This confirms the diagnosis clearly. The textbook directly links all three features together under atrial myxoma.
Diagnosis: Atrial Myxoma
The classic triad in this question is:
| Feature | Explanation |
|---|
| Heart failure | The myxoma obstructs blood flow (commonly the mitral valve orifice), causing symptoms mimicking mitral stenosis and heart failure |
| Sudden rash | Due to peripheral emboli from tumor fragments or associated immune complex deposition |
| Fever + weight loss | Constitutional/systemic symptoms from cytokine release (especially IL-6) by the tumor |
Why Atrial Myxoma?
Atrial myxoma is the most common primary cardiac tumor. It classically presents with a triad of:
- Obstructive symptoms - dyspnea, orthopnea, heart failure, syncope (mimics mitral stenosis)

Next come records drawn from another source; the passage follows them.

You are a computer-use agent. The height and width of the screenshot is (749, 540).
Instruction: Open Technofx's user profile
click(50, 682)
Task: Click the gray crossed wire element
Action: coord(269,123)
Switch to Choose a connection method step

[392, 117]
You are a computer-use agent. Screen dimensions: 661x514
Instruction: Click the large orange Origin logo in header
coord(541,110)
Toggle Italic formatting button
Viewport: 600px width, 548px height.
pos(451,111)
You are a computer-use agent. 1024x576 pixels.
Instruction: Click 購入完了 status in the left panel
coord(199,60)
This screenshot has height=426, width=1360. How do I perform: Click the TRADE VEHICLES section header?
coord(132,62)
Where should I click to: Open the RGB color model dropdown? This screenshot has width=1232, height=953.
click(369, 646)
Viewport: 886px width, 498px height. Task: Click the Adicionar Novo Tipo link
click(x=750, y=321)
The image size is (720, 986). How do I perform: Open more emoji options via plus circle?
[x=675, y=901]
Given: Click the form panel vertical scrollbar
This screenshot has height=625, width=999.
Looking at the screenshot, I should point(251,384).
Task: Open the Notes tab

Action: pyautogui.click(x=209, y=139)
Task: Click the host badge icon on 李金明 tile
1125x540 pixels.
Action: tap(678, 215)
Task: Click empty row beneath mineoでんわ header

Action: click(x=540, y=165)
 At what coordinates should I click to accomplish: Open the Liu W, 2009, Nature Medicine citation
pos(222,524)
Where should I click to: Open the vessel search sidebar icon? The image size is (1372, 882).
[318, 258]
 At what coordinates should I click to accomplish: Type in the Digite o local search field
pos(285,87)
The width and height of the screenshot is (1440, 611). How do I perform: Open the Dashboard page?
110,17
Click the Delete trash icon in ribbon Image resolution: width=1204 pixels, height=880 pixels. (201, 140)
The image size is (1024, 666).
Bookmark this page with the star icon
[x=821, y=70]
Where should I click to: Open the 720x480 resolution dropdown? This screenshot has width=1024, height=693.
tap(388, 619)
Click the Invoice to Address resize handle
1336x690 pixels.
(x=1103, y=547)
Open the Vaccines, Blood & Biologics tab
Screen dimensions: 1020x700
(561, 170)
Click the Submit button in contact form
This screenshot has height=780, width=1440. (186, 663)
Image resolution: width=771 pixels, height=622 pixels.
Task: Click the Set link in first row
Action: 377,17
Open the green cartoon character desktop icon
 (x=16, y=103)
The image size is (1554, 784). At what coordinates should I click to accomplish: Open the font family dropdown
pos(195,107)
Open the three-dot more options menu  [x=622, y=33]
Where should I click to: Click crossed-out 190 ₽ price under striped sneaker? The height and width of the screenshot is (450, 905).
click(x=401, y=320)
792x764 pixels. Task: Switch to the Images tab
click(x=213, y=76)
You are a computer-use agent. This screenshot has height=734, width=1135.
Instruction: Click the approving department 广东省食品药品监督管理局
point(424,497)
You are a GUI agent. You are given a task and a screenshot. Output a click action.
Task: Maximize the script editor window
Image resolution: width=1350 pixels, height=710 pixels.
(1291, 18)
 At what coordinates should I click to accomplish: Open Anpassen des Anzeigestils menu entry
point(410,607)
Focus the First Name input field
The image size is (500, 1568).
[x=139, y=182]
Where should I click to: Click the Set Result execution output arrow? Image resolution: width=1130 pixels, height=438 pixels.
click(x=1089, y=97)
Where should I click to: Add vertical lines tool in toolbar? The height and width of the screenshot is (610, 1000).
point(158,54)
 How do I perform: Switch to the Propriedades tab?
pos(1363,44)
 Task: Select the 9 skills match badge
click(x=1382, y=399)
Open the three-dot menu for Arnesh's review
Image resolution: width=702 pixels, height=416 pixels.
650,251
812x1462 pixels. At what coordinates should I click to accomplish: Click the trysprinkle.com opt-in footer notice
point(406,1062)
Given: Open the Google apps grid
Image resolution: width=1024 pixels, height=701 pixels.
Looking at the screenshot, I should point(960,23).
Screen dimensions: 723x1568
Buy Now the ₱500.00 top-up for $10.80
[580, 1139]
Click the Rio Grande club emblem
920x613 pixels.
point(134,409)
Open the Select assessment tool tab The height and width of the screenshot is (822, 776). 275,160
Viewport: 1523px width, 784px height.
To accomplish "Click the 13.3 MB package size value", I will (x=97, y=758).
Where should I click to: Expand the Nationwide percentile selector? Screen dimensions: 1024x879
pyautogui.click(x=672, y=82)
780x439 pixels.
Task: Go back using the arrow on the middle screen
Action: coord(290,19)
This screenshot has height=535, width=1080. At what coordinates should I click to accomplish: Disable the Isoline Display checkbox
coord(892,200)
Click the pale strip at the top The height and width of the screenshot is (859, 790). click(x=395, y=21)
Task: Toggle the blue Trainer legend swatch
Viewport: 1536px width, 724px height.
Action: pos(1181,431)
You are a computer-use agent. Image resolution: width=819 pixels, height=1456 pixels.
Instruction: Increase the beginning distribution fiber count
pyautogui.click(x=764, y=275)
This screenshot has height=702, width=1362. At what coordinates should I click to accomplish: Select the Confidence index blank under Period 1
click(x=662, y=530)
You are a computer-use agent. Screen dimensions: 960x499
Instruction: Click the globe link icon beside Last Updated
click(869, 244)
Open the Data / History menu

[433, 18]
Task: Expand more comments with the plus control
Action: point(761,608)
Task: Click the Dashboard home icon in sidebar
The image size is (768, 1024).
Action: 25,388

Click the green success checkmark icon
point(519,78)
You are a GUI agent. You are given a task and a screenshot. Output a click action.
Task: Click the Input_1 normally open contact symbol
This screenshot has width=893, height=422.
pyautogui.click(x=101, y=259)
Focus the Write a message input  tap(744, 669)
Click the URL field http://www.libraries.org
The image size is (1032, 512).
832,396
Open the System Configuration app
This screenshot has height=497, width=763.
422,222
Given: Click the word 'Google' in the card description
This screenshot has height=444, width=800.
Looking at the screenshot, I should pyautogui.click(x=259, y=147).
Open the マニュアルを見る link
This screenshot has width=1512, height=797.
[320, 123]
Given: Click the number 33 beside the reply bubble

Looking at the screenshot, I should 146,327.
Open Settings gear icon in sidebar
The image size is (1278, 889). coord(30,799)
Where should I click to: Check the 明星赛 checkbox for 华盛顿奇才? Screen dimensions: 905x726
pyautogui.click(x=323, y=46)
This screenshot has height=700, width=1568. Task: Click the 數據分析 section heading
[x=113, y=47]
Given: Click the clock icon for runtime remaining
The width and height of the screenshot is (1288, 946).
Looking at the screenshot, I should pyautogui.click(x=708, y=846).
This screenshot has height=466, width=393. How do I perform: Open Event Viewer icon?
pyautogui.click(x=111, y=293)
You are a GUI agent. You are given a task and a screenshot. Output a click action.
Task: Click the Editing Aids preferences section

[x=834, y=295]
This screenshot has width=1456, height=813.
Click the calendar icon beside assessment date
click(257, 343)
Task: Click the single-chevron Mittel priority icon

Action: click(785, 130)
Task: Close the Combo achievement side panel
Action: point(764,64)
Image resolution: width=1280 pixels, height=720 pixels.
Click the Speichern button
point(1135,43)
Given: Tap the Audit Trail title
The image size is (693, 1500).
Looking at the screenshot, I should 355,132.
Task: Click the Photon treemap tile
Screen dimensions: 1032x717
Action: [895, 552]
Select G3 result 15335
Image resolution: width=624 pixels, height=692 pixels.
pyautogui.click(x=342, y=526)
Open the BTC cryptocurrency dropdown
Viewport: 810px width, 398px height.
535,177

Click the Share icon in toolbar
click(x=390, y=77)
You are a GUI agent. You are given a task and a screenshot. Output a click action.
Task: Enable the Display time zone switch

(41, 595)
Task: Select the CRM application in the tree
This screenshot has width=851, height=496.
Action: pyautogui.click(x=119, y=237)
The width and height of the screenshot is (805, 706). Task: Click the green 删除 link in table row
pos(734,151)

- Embolic phenomena - stroke, peripheral emboli, rash from cutaneous emboli
- Constitutional symptoms - fever, weight loss, myalgias, arthralgias, elevated ESR/CRP
A characteristic auscultatory finding is a "tumor plop" - an early diastolic sound as the pedunculated tumor prolapses through the mitral valve.
Diagnosis
Echocardiography (transthoracic or transesophageal) is the investigation of choice and confirms the diagnosis by visualizing the intracardiac mass.
Lab Findings
- Elevated ESR, CRP
- Elevated IL-6 (drives the constitutional symptoms)
- Anemia, leukocytosis
Treatment
Surgical excision is the definitive treatment - urgent, given the risk of sudden death from valvular obstruction or massive embolism.
Source: Frameworks for Internal Medicine - "How common is fever in patients with atrial myxoma?" - "Fever is present in around one-third of patients with atrial myxoma. Other manifestations include syncope, heart failure, peripheral or pulmonary emboli, weight loss, myalgias, arthralgias, and rash."